3057.Diaphoretics are medicines which increase the cutaneous exhalation; those which produce profuse sweating are designated Sudorifics. They may both be considered under one head. They act either by stimulating the sudoriparous glands of the skin, or by augmenting the force of the circulation generally, or by both these ways at once. Of the first, we have examples in the influence of saline diaphoretics, and in that of the large ingesta of aqueous fluids. Of the second, in the effects of stimulant diaphoretics, alcoholic liquors, and violent exercise. Tepid diluents and external warmth seem at once to augment the vigour of the circulation, and to stimulate the cutaneous exhalents. Emetics and nauseants have also a great tendency to relax the cutaneous surface. (Dr. Joy.)

* Army Medical Report, Med. Times and Gazette, Sept. 10, 1S53, and Oct. 15, 1853.
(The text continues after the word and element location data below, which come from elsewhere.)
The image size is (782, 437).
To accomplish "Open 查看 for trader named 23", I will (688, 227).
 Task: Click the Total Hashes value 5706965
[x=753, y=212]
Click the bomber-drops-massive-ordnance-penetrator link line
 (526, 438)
The objects for which they are employed are thus summed up by Dr. Pereira: - 1. To restore the cutaneous secretion when it has been checked by cold, and thereby to relieve the consequences of its suppression. 2. To promote the subsidence of diseases which naturally terminate in augmented cutaneous secretion, as in simple continued fever, the exanthemata, and intermittents. 3. To produce determination to the surface in various maladies attended by coldness of the skin and congestion of the internal organs. 4. To antagonize other secretions; thus, diaphoretics are sometimes employed to check excessive secretion of urine, or to relieve diarrhoea. 5. To establish a substitute for some other secretion; thus, when the renal secretion is diminished or suppressed, we endeavour to relieve the system by diaphoretics.

Their action is promoted: - 1. By previous blood-letting, if the skin be hot, and the febrile symptoms urgent. 2. By the free use of diluents, excepting where antimonials have been taken, when vomiting will probably supervene. When the temperature of the surface is high, cold diluents should be used; when it is moderate, they should be tepid. 3. By the use of flannel next to the skin. 4. By keeping the body in an equal and warm temperature. 5. By avoiding the use of cold drinks after the perspiration has once begun to flow. 6. By bathing the feet in hot water.

Their action is retarded - 1, by diuretics and purgatives; 2, by exposure of the body to the cold air.